Anger flashed over her features. “My clothing, sir, is mine. You’ll not take it from me.”
“Don’t challenge me, Duchess, or I might be tempted to prove I could remove those widow’s weeds before you could stammer an objection.”
“Oh, you blackguard.”
Turning away from her, he tried not to take delight in pricking her temper. Not very gentlemanly on his part, but then he’d never claimed to be a gentleman. He had yet to meet one who wasn’t a hypocrite. Better to admit to being a scoundrel, more honesty in that. He didn’t pretend to be what he wasn’t.
Impatient, he headed back the way he’d come. He had to give the duke credit: he’d spent his money wisely.

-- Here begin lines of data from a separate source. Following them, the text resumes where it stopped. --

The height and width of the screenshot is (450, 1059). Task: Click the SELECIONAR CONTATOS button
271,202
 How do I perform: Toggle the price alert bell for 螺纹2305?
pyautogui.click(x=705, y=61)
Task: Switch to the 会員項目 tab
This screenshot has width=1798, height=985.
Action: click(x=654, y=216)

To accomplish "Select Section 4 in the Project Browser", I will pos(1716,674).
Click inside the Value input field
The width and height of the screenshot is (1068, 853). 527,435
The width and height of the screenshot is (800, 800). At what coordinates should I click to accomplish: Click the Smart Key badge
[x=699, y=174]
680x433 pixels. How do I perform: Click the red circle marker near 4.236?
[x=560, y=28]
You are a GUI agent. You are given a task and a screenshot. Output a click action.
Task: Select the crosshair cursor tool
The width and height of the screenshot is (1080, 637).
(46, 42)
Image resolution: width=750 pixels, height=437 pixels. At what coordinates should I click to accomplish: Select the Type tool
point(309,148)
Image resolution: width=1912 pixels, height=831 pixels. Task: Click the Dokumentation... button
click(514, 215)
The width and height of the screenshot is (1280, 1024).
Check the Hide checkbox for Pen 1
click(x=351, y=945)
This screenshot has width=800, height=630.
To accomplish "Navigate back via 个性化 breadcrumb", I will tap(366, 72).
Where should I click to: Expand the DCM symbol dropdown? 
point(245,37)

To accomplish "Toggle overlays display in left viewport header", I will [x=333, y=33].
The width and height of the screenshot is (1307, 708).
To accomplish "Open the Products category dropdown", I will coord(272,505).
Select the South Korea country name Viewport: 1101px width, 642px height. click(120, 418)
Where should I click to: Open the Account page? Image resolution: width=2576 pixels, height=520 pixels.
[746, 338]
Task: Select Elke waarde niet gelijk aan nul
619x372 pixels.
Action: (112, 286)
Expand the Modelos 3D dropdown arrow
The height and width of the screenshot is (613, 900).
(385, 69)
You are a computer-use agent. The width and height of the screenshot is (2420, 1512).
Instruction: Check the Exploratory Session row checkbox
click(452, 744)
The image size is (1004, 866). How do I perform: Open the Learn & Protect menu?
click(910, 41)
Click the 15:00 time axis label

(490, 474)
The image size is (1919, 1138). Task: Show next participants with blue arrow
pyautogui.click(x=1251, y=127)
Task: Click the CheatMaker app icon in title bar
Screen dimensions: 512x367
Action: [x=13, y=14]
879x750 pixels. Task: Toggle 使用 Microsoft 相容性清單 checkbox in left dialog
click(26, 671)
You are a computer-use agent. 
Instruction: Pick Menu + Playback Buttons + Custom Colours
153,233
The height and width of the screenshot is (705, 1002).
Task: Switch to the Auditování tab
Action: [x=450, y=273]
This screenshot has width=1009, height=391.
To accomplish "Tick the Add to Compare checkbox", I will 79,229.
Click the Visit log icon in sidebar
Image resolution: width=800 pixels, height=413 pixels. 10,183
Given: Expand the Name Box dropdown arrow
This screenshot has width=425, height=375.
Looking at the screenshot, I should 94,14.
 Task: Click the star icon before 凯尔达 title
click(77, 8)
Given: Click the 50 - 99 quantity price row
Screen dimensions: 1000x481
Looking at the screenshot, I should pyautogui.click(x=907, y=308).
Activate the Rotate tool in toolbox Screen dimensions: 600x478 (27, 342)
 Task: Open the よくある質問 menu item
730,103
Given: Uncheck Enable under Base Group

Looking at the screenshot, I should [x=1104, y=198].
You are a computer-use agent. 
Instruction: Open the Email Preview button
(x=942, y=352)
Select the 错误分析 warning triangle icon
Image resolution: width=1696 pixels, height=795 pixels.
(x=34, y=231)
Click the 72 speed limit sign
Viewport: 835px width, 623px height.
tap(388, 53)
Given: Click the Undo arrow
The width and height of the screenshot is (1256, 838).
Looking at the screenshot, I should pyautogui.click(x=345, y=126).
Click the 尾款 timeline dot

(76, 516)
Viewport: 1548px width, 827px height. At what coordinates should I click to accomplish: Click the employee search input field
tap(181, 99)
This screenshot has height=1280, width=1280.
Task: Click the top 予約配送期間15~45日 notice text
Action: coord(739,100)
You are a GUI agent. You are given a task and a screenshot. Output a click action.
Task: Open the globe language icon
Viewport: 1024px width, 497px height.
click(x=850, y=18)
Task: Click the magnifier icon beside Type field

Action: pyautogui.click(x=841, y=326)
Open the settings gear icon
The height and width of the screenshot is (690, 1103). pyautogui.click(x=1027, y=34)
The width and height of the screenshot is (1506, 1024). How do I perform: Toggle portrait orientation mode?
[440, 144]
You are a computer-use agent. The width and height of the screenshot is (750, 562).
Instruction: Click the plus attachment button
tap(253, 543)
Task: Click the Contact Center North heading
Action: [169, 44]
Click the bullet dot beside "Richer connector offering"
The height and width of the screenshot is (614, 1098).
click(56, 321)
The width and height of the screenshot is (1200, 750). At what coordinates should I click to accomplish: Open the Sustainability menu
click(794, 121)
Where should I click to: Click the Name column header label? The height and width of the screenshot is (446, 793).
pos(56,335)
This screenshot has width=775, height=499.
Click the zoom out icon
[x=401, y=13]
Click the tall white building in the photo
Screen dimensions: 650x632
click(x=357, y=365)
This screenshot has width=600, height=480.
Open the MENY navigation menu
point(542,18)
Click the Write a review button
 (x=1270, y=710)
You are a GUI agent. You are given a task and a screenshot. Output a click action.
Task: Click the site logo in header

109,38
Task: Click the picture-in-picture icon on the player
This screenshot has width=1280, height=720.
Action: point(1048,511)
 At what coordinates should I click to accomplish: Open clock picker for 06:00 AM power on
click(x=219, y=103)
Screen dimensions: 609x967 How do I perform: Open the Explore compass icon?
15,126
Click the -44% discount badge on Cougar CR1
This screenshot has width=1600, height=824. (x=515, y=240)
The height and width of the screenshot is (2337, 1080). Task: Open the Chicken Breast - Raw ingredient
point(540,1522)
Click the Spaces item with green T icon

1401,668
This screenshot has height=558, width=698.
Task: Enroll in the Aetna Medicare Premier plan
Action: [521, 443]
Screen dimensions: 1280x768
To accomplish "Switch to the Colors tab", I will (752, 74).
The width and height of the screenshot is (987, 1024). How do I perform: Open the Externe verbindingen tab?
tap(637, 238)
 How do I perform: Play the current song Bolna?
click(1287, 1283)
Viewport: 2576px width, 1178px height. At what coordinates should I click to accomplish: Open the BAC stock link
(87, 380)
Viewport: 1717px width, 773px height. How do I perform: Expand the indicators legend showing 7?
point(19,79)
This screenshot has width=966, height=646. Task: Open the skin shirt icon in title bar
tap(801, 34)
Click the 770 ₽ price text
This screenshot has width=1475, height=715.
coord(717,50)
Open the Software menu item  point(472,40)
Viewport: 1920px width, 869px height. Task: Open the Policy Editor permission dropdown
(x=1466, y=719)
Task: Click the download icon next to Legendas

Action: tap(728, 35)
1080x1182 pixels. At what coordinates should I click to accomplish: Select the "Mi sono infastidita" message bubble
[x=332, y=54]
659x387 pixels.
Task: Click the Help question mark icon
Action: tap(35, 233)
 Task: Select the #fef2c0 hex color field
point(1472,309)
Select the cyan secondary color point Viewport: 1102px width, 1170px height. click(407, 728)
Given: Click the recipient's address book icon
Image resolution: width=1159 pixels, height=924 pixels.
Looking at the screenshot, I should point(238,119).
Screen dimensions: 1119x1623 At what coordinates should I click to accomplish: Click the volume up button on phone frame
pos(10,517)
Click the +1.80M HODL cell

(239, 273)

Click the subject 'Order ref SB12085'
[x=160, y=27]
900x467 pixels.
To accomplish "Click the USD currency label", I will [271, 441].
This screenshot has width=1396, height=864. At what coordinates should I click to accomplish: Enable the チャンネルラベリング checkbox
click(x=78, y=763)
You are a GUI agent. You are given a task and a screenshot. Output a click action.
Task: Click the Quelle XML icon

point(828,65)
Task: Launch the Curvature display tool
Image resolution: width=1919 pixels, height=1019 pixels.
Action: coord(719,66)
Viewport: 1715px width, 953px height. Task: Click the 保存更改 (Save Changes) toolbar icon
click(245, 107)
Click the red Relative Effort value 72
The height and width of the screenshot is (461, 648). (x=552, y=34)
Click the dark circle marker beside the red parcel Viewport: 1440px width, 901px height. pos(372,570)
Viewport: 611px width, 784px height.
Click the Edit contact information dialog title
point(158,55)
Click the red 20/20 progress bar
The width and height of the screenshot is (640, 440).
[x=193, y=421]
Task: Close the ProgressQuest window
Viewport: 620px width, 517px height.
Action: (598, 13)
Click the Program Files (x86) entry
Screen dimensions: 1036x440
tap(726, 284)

Beneath his breath, he cursed a man he’d barely known, a man who had obviously judged Jack very well. Everything Jack saw, he wanted. He wanted to look at it and know that he owned it. He wanted to tear down the brick walls, replace them with glass, and let the world catch a glimpse of what Jack Dodger possessed. He wanted to gloat. He, the son of a whore, had not been trampled down by society. He’d risen above his beginnings. He’d conquered London.
By God, that was how it felt, walking through these magnificent hallways with their gilded trim and their painted ceilings. It could all be his for a very small price.
How much trouble could it be to serve as guardian of one boy? Of course, the real question was: how irritating would it be to deal with the merry widow? She was the type of woman he abhorred. Self-righteous, judgmental, thinking she was so much better than others. He’d like nothing more than to take her down a peg or two. Maybe that was the reason he’d brought up the subject of her clothing—certainly not because he’d been considering what it might be like to divest her of it.
Her black dress had far too many buttons to be of interest to him. They ran from waist to chin, from wrist to elbow. He imagined when she was out of mourning her clothes were just as boring. She struck him as someone who would think temptation ultimately led to hell, and that path was not to be traveled at any cost. Her dull brown hair was pinned up, a widow’s cap covering most of it, leaving him to wonder how long it might be. Then he cursed himself for wondering anything at all about her personal intimacies.